◆ **EXERCISE**
The data must be transcribed exactly, with no line missing.

[Stored records]
===============

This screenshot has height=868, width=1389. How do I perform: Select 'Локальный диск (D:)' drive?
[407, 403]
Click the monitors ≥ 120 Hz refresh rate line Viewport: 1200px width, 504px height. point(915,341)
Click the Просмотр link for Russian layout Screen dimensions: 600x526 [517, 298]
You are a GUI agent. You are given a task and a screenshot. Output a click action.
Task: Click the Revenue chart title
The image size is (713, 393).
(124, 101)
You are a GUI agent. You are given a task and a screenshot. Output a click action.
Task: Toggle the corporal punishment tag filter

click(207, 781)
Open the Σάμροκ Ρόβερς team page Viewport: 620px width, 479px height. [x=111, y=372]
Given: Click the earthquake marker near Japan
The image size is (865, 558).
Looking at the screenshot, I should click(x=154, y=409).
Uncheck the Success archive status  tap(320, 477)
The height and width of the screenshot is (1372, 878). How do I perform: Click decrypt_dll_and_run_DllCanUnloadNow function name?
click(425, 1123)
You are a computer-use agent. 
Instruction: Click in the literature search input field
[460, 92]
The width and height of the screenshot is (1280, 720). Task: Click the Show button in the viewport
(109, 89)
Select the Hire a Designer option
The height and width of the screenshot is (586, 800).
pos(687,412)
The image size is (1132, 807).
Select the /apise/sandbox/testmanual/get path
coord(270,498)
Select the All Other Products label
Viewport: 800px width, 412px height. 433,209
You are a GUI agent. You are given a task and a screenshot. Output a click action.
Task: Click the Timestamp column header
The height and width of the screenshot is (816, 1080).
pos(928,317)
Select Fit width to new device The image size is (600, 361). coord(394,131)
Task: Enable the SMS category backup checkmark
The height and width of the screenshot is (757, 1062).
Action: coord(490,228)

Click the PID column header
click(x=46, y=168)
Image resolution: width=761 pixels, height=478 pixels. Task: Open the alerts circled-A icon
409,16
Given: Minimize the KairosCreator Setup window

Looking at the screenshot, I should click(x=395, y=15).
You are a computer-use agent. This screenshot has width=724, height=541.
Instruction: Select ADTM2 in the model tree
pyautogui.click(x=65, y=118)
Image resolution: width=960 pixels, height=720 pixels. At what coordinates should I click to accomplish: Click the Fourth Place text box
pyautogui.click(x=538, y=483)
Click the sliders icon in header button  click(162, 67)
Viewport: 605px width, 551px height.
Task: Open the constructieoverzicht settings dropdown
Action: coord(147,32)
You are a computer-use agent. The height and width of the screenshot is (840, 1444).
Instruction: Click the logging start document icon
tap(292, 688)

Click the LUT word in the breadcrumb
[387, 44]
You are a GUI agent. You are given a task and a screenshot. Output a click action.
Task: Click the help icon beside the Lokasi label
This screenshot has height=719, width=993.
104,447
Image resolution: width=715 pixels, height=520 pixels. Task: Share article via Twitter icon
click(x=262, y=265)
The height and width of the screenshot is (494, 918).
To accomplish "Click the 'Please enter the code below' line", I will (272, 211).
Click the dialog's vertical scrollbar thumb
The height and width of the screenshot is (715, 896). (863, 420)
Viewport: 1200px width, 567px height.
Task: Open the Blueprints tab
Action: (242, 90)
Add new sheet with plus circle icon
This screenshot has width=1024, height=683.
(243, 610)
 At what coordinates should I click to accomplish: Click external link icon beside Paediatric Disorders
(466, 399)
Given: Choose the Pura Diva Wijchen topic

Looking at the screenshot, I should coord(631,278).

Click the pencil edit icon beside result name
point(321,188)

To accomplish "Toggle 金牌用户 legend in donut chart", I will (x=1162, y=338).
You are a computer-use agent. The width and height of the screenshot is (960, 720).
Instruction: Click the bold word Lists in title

===============

◆ **ANSWER SPACE**
This screenshot has height=868, width=1389. How do I perform: Select 'Локальный диск (D:)' drive?
[407, 403]
Click the monitors ≥ 120 Hz refresh rate line Viewport: 1200px width, 504px height. point(915,341)
Click the Просмотр link for Russian layout Screen dimensions: 600x526 [517, 298]
You are a GUI agent. You are given a task and a screenshot. Output a click action.
Task: Click the Revenue chart title
The image size is (713, 393).
(124, 101)
You are a GUI agent. You are given a task and a screenshot. Output a click action.
Task: Toggle the corporal punishment tag filter

click(207, 781)
Open the Σάμροκ Ρόβερς team page Viewport: 620px width, 479px height. [x=111, y=372]
Given: Click the earthquake marker near Japan
The image size is (865, 558).
Looking at the screenshot, I should click(x=154, y=409).
Uncheck the Success archive status  tap(320, 477)
The height and width of the screenshot is (1372, 878). How do I perform: Click decrypt_dll_and_run_DllCanUnloadNow function name?
click(425, 1123)
You are a computer-use agent. 
Instruction: Click in the literature search input field
[460, 92]
The width and height of the screenshot is (1280, 720). Task: Click the Show button in the viewport
(109, 89)
Select the Hire a Designer option
The height and width of the screenshot is (586, 800).
pos(687,412)
The image size is (1132, 807).
Select the /apise/sandbox/testmanual/get path
coord(270,498)
Select the All Other Products label
Viewport: 800px width, 412px height. 433,209
You are a GUI agent. You are given a task and a screenshot. Output a click action.
Task: Click the Timestamp column header
The height and width of the screenshot is (816, 1080).
pos(928,317)
Select Fit width to new device The image size is (600, 361). coord(394,131)
Task: Enable the SMS category backup checkmark
The height and width of the screenshot is (757, 1062).
Action: coord(490,228)

Click the PID column header
click(x=46, y=168)
Image resolution: width=761 pixels, height=478 pixels. Task: Open the alerts circled-A icon
409,16
Given: Minimize the KairosCreator Setup window

Looking at the screenshot, I should click(x=395, y=15).
You are a computer-use agent. This screenshot has width=724, height=541.
Instruction: Select ADTM2 in the model tree
pyautogui.click(x=65, y=118)
Image resolution: width=960 pixels, height=720 pixels. At what coordinates should I click to accomplish: Click the Fourth Place text box
pyautogui.click(x=538, y=483)
Click the sliders icon in header button  click(162, 67)
Viewport: 605px width, 551px height.
Task: Open the constructieoverzicht settings dropdown
Action: coord(147,32)
You are a computer-use agent. The height and width of the screenshot is (840, 1444).
Instruction: Click the logging start document icon
tap(292, 688)

Click the LUT word in the breadcrumb
[387, 44]
You are a GUI agent. You are given a task and a screenshot. Output a click action.
Task: Click the help icon beside the Lokasi label
This screenshot has height=719, width=993.
104,447
Image resolution: width=715 pixels, height=520 pixels. Task: Share article via Twitter icon
click(x=262, y=265)
The height and width of the screenshot is (494, 918).
To accomplish "Click the 'Please enter the code below' line", I will (272, 211).
Click the dialog's vertical scrollbar thumb
The height and width of the screenshot is (715, 896). (863, 420)
Viewport: 1200px width, 567px height.
Task: Open the Blueprints tab
Action: (242, 90)
Add new sheet with plus circle icon
This screenshot has width=1024, height=683.
(243, 610)
 At what coordinates should I click to accomplish: Click external link icon beside Paediatric Disorders
(466, 399)
Given: Choose the Pura Diva Wijchen topic

Looking at the screenshot, I should coord(631,278).

Click the pencil edit icon beside result name
point(321,188)

To accomplish "Toggle 金牌用户 legend in donut chart", I will (x=1162, y=338).
You are a computer-use agent. The width and height of the screenshot is (960, 720).
Instruction: Click the bold word Lists in title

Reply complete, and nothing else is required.